Schutzschild soll bis zum Jahr 2003 stehen und über 50 Mrd. US-$ kosten.
USA bauen Internet-Schutzschild auf

Die Vereinigten Staaten bauen neben dem Raketenabwehrsystem National Missile Defense (NMD) gegenwärtig auch einen Internet-Schutzschild gegen Angriffe von außen auf. Ziel dieses "virtuellen NMD" ist es, staatliche und privatwirtschaftliche Netzwerke in den USA gegen Cyber-Angriffe zu verteidigen. "Das Projekt ist in seiner sicherheitsrelevanten und finanziellen Dimension mit dem NMD zu vergleichen", sagte James Adams, Berater des Geheimdienstes NSA, in einem Gespräch mit dem Handelsblatt.

DÜSSELDORF. Die bereits vom früheren Präsidenten Bill Clinton skizzierten Pläne ("Fidnet") würden unter US-Präsident George W. Bush jetzt konkretisiert, erklärte der Leiter der für das Projekt zuständigen Regierungsstelle, John Tritak, dem Handelsblatt. Bestehende Projekte würden zusammen geführt und neue entworfen.
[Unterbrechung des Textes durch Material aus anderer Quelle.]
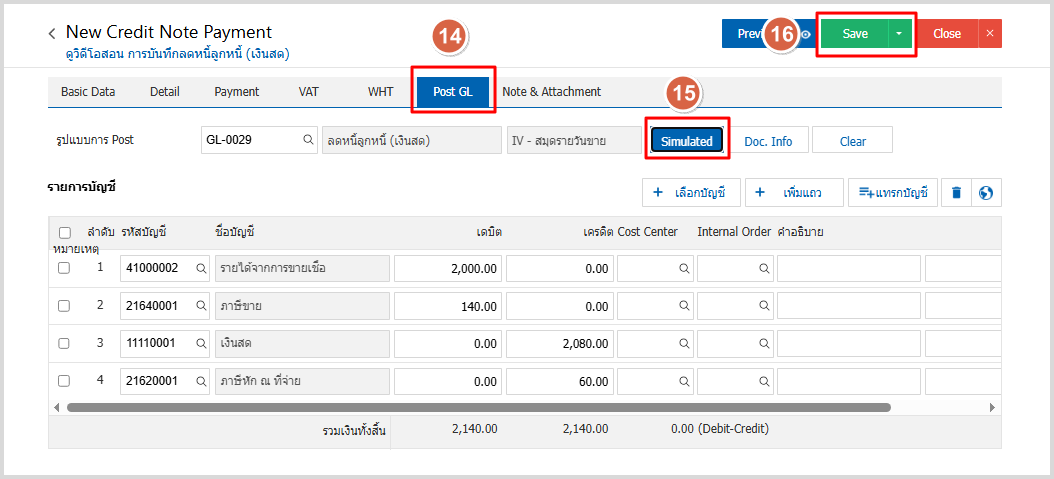Open the Note & Attachment tab
The image size is (1054, 479).
[551, 92]
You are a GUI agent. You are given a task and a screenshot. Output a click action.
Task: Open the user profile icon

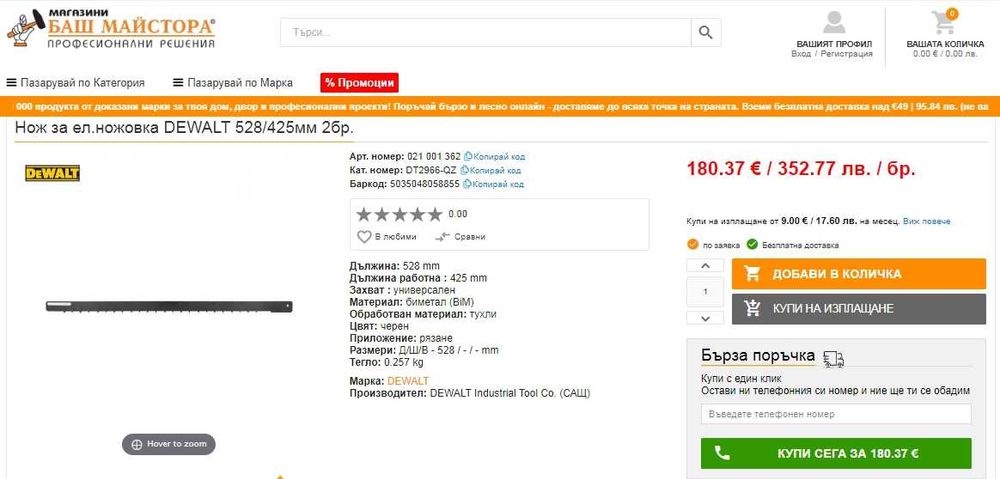(x=834, y=22)
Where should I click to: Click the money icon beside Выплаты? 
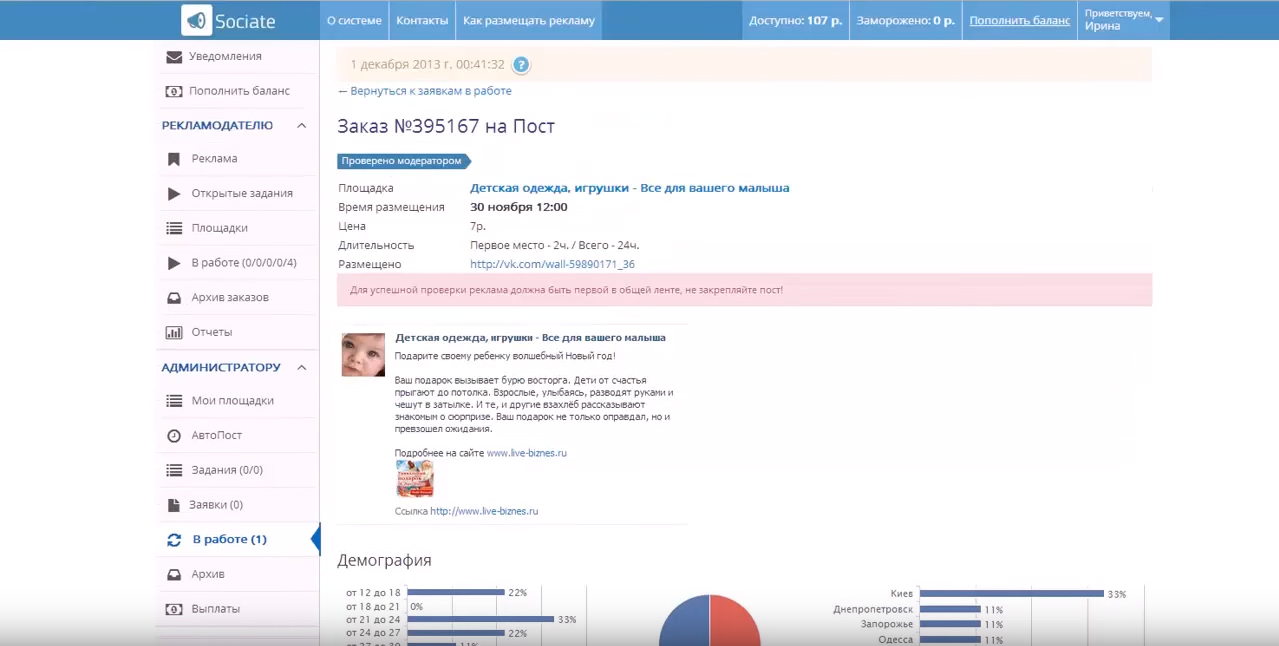coord(173,609)
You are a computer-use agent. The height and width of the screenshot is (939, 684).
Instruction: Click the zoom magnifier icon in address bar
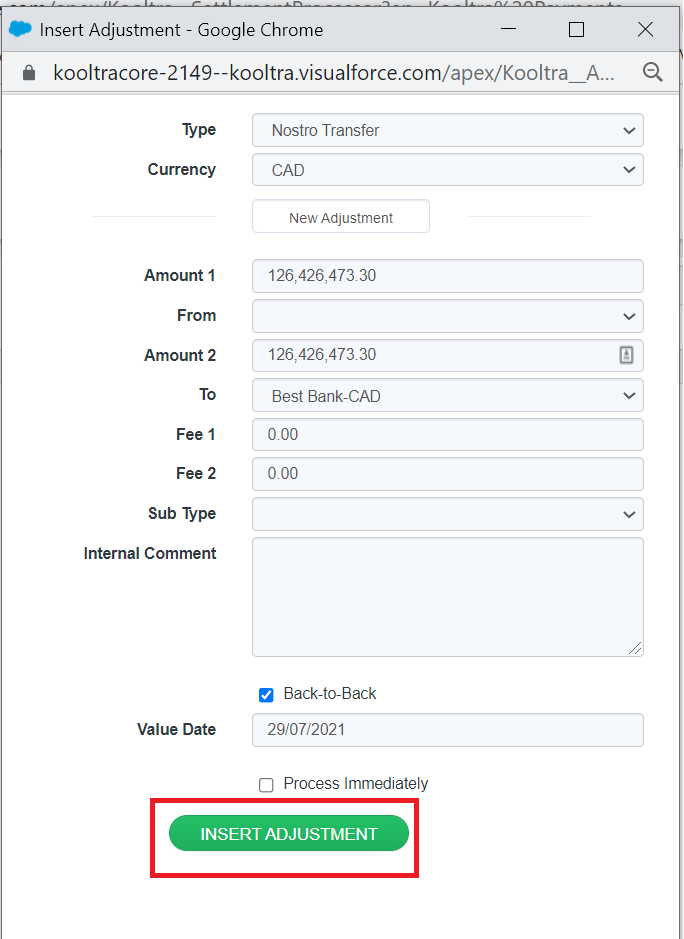coord(652,72)
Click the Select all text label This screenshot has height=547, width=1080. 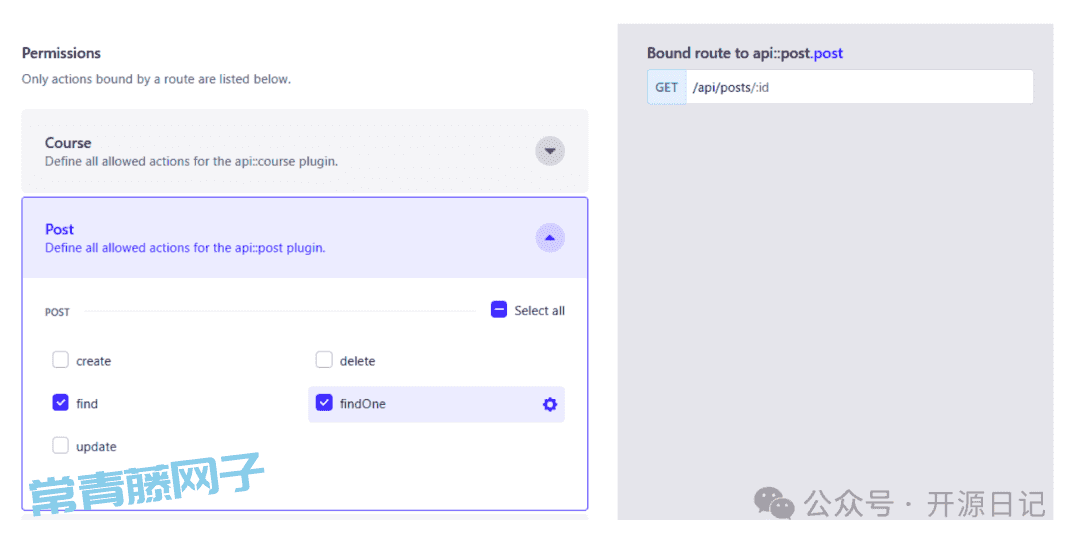(539, 311)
Ohne sein virtuelles Gegenstück mache auch das eigentliche NMD keinen Sinn, sagte Tritak.

Bush hat bereits eine Aufstockung der finanziellen Cyber-Schutz-Mittel zugesichert. "Die Entwicklung neuer IT-Systeme mit weit reichenden Sicherheitsmaßnahmen wird gefördert und finanziert", heißt es in einem Bericht des Weißen Hauses vom Februar. Der Schutzschild soll bis 2003 stehen. Sicherheitskreise in Washington gehen davon aus, dass die Realisierung des Planes mehr als 50 Mrd. US-$ kosten wird. Allerdings sollen sich daran auch die Unternehmen beteiligen, da sich beim Schutz der Netzwerke militärische und privatwirtschaftliche Bereiche nicht trennen ließen. So waren in den vergangenen Jahren neben dem US-Verteidigungsministerium und der Nato auch NASA und Microsoft das Ziel von Hacker-Angriffen.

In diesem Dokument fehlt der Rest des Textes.